**Aim of the exercise**: Reproduce the records below exactly; the images should not appear.

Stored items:
'''
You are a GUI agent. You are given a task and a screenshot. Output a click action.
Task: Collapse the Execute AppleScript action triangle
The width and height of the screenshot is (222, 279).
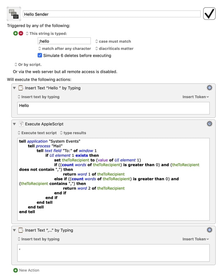[x=14, y=124]
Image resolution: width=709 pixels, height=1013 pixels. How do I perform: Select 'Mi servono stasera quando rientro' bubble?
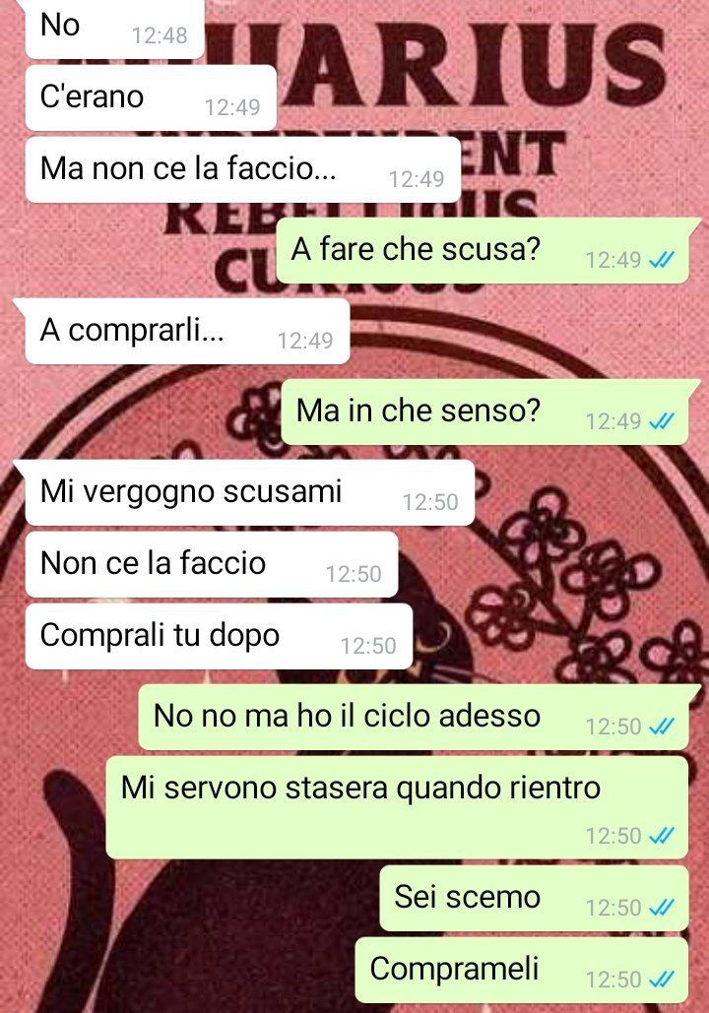coord(397,807)
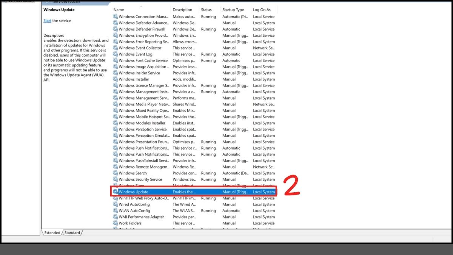Click the Windows Installer service icon

116,79
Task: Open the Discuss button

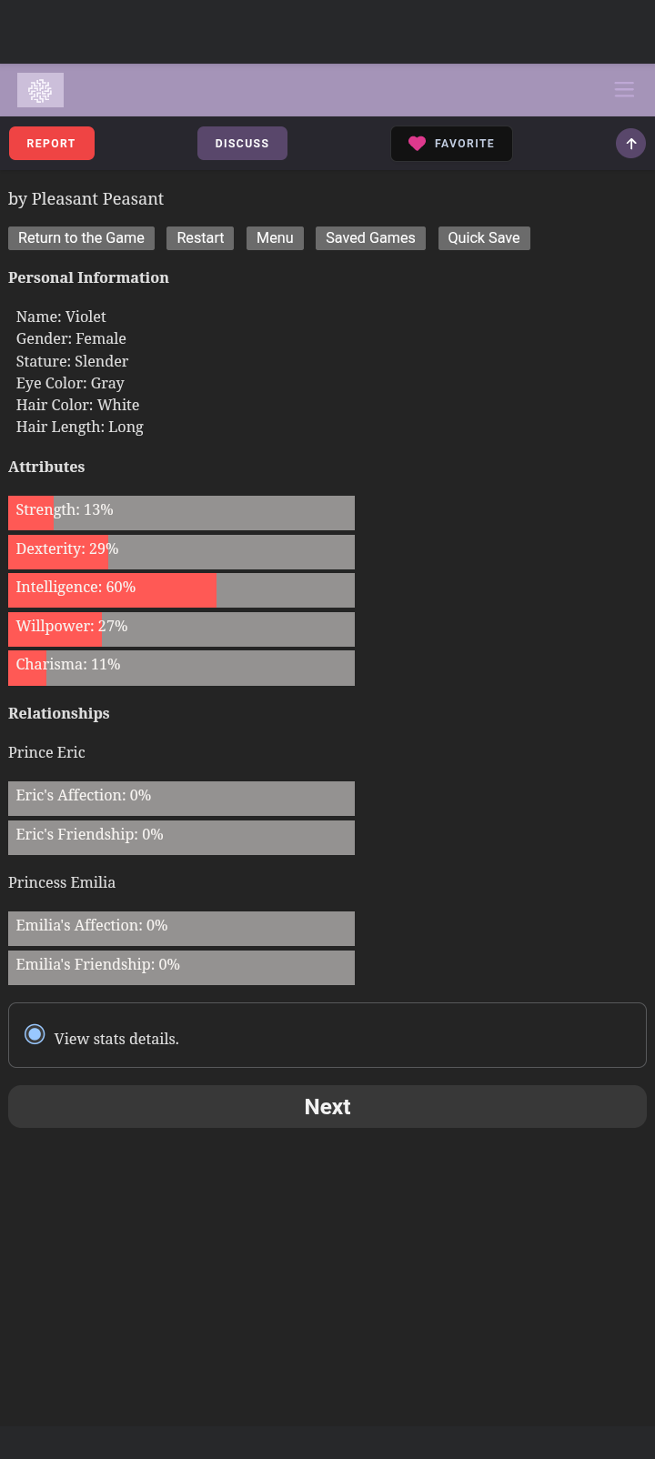Action: pyautogui.click(x=242, y=144)
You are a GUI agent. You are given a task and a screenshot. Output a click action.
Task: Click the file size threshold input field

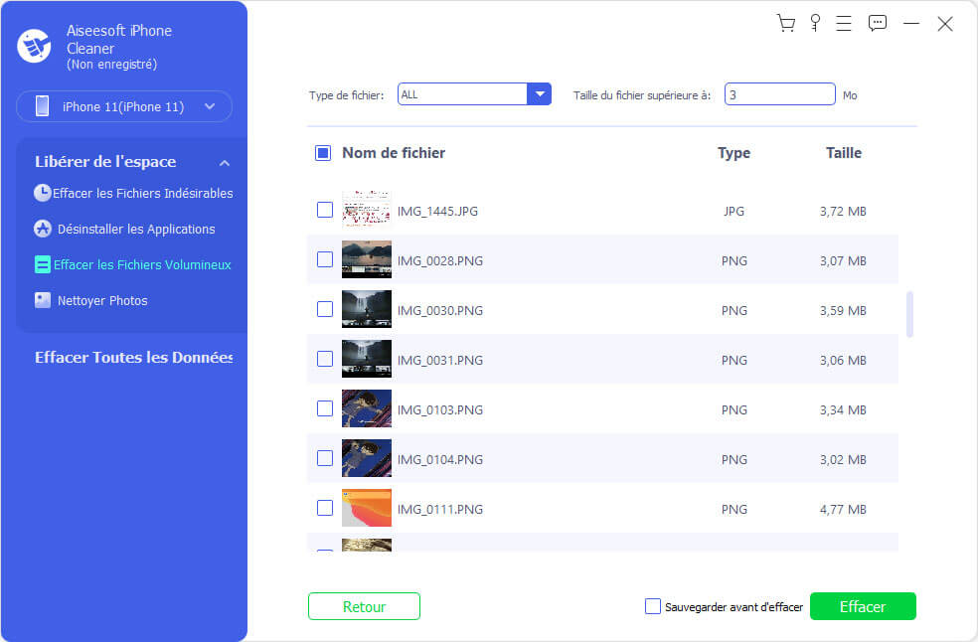[778, 94]
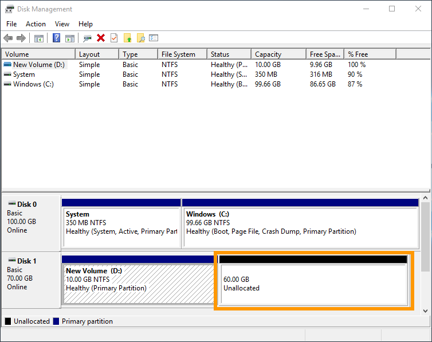Screen dimensions: 432x342
Task: Click the checkmark Properties toolbar icon
Action: (114, 38)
'''
**Completed exercise**:
You are a GUI agent. You are given a task and a screenshot. Output a click action.
Task: Collapse the Execute AppleScript action triangle
The width and height of the screenshot is (222, 279).
[x=14, y=124]
Image resolution: width=709 pixels, height=1013 pixels. How do I perform: Select 'Mi servono stasera quando rientro' bubble?
coord(397,807)
Click the Windows Installer service icon

116,79
Task: Open the Discuss button

Action: pyautogui.click(x=242, y=144)
You are a GUI agent. You are given a task and a screenshot. Output a click action.
Task: Click the file size threshold input field

[778, 94]
Screen dimensions: 432x342
Task: Click the checkmark Properties toolbar icon
Action: (114, 38)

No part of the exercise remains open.